The reservations, which carry a $2 nonrefundable fee, will be available beginning 8 a.m. on March 23 through recreation.gov. Each reservation will be valid for three days.
The move, announced Wednesday, means that visitors will need a reservation to enter the park between 6 a.m. and 4 p.m., seven days a week. The requirement includes annual and lifetime pass holders, and is in addition to the park's $35-per-car entrance fee (which is good for seven days).
However, anyone who books lodging, camping or vacation rental reservations within the park is automatically included in the peak-hour reservation system, the National Park Service said. The same goes for visitors with wilderness and Half Dome permits, and for visitors who enter the park via YARTS (Yosemite Area Regional Transportation System) buses or on commercial tours.
Visitors who enter the park outside the peak hours are not required to have a reservation, park management said, and those visitors are allowed to remain in the park through peak hours.
Also this year, the Park Service statement said, infrastructure improvement projects will require closure of several park areas and change traffic circulation in some areas. Most notably, the Glacier Point Road, Tuolumne Meadows Campground, Crane Flat Campground and other sites will be closed throughout this year.
Under the Park Service's plans, 70% of reservations for all dates from May 20 through Sept. 30 will be available on recreation.gov on March 23. The remaining 30% will be made available on a rolling basis seven days before the arrival date. (In other words, some Aug. 30 reservations will become available on Aug. 23.)

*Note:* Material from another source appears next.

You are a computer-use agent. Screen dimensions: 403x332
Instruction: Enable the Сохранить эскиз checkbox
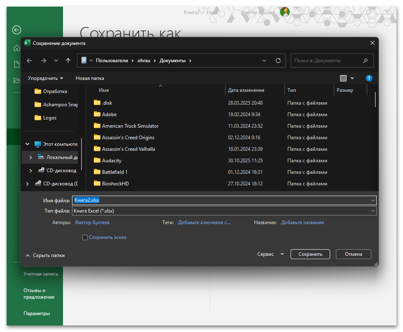[85, 237]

The park posted an FAQ page with details of the new program at https://www.nps.gov/yose/planyourvisit/faq.htm.
Park officials said the strategy builds on lessons learned during 2020 and 2021, when the park put summer reservation requirements in place to cut congestion. Though the reservations requirements in those years coincided with pandemic measures, Yosemite's struggles with summer overcrowding go back decades.
The park drew 3.3 million visitors in 2021, NPS statistics show, which made Yosemite the 21st-busiest park in the system and the busiest in California. (The busiest nationwide: Blue Ridge Parkway, where rangers counted 15.9 million visitors along its route through Virginia and North Carolina.)
The National Parks Conservation Association voiced its support for Yosemite's move in a prepared statement from its Sierra Nevada program manager, Mark Rose.
"As problems with overcrowding have worsened in recent years, reservation systems have proven very effective in combating the endless traffic, crowded trails and long lines for facilities that plague overcrowded national parks," Rose said. "We're pleased the reservation system will be returning to Yosemite this summer so that visitors can have the best experience possible while protecting the park from the damage that overcrowding can bring."